Ce jugement en première instance est alors susceptible d’inciter les exploitants à plusieurs mesures si ce n’est pas déjà le cas :

  • Séparer physiquement les voies utilisées avec auto-enrouleur des voies classiques utilisées en binôme : les deux pratiques n’exposent pas au même risque, et c’est justement l’un des arguments retenus par le tribunal en faveur de la victime.
  • Installer des tapis au pied des voies avec auto-enrouleur, même en l’absence d’obligation normative formelle pour ce cas précis, en se basant sur une analyse de risque propre à cette configuration plutôt que sur la seule conformité générale.
  • Ajouter un dispositif physique de rappel, type « triangle de sécurité », qui empêche d’accéder au mur sans être accroché : contrairement au tapis, qui limite les conséquences d’une chute, ce dispositif s’attaque directement à la cause de l’accident, à savoir l’oubli de s’accrocher.
  • Documenter ces analyses de risque en continu, plutôt qu’au travers d’un audit ponctuel : les mesures correctives prises après un accident peuvent être retournées contre l’exploitant devant un tribunal, mieux vaut donc pouvoir prouver une démarche de sécurité active et datée, plutôt qu’une conformité de façade constatée une fois par un audit.
  • Privilégier des expertises contradictoires à des rapports commandés unilatéralement : un rapport non contradictoire pèse peu devant un juge, surtout s’il contient des approximations factuelles.

Quelques chiffres sur l’accidentologie

En France (FFME, 2025) : 475 sinistres recensés par l’assureur fédéral, dont 78 % en escalade (303 en SAE, 67 en SNE). Seulement 9 % des accidents d’escalade sont classés « graves » (traumatisme crânien, fractures complexes ou de la colonne, polytraumatisme).
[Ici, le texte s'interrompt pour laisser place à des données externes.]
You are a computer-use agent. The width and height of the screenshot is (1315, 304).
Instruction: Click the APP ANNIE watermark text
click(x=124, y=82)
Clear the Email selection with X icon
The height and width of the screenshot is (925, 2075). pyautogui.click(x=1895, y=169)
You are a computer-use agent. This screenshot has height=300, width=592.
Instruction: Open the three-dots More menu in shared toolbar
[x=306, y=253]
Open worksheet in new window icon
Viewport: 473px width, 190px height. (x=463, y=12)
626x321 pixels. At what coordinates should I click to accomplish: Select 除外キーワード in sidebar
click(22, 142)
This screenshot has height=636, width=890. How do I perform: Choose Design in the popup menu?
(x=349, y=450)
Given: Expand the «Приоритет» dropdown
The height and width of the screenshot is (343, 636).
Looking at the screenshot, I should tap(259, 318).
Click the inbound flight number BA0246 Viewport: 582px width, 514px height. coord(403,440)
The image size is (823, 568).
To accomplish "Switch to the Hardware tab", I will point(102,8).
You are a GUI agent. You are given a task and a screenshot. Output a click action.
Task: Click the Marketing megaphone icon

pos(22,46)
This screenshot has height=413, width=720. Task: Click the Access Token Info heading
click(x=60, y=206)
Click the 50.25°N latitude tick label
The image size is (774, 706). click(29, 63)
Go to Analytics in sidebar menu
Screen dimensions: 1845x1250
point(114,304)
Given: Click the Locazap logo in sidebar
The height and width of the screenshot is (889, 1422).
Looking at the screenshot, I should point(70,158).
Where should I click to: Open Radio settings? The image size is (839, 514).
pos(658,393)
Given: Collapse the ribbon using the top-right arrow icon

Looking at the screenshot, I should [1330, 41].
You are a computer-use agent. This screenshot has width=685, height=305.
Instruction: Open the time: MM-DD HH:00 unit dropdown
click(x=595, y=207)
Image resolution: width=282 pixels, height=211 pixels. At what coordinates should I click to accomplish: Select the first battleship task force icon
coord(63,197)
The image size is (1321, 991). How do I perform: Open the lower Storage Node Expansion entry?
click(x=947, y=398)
Sur l’auto-enrouleur spécifiquement : 3 accidents recensés  avec chute au sol cette saison, tous causés par un oubli d’attache — 2 en pratique encadrée (vitesse), 1 en pratique autonome (difficulté).

À l’échelle allemande (DAV/KLEVER, 2022) : sur les accidents en escalade encordée, 10 % survenaient sur auto-enrouleur — une part minoritaire, mais parmi les plus graves : quatre accidents graves cette année-là, dont un mortel, tous liés à un défaut d’accroche.

En résumé

Ce jugement de première instance — qui ne tranche pas encore le montant définitif de l’indemnisation — illustre la tension entre l’autonomie revendiquée par les pratiquants expérimentés et l’obligation de vigilance renforcée qui pèse sur les exploitants de salles d’escalade.

Cette décision est susceptible d’inciter les exploitants à équiper spécifiquement leurs voies utilisées avec auto-enrouleur (si ce n’est déjà fait), sans attendre qu’une norme le leur impose formellement. Cette décision pourrait d’ailleurs influencer de futurs contentieux portant sur les auto-enrouleurs. Il rappelle aussi à tous les grimpeurs qu’un geste de sécurité oublié peut coûter très cher, y compris après des années de pratique.

Malgré tout, plusieurs éléments de cette décision méritent d’être creusés davantage : la façon dont des mesures correctives prises après un accident peuvent être retenues contre un exploitant, le vide normatif sur les voies avec auto-enrouleurs (mais également sur les voies classiques !) ou encore l’appréciation du partage de responsabilité. Nous avons posé ces questions à Benoît Dehaene, avocat en droit du sport et mandataire sportif au cabinet BDHlaws à Paris. Ses réponses sont à découvrir dans un prochain article.


Source : Tribunal judiciaire de Paris, 5e chambre, 2e section, 9 juillet 2026, RG n°24/01245 (texte intégral consultable sur Doctrine.fr).